* **RECORDS SHOWN**
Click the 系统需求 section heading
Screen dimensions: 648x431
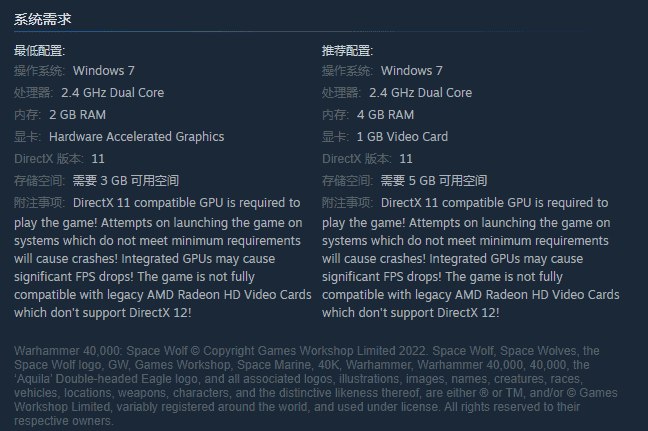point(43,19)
---
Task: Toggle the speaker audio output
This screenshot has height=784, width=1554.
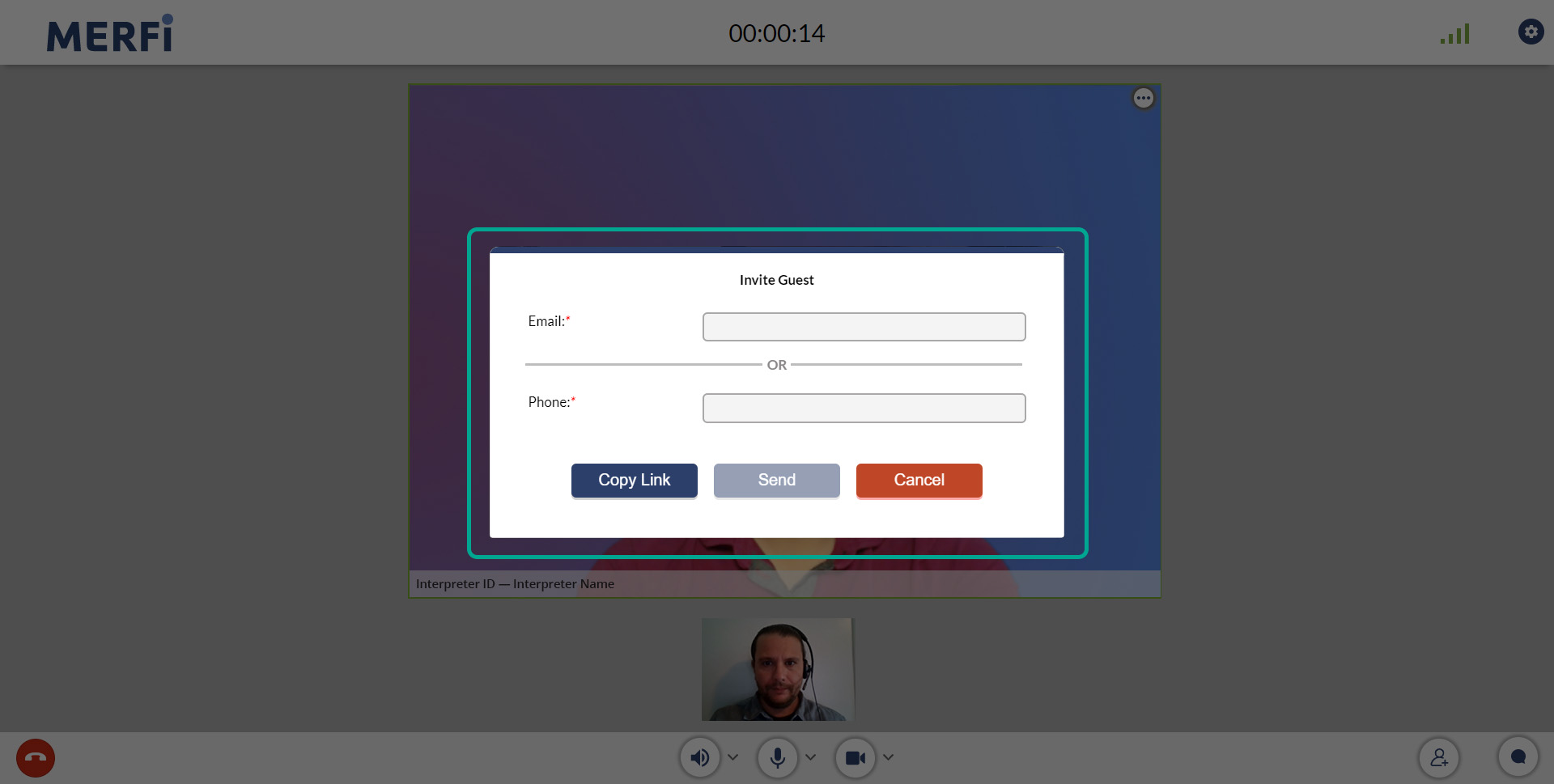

* **WHAT NEEDS TO BE DONE**
In the data above, start at the line that has "Task: Toggle the speaker audio output", stop after the line that has "This screenshot has height=784, width=1554.", and print every line in between exactly as it stands.

* **ANSWER SPACE**
Task: Toggle the speaker audio output
This screenshot has height=784, width=1554.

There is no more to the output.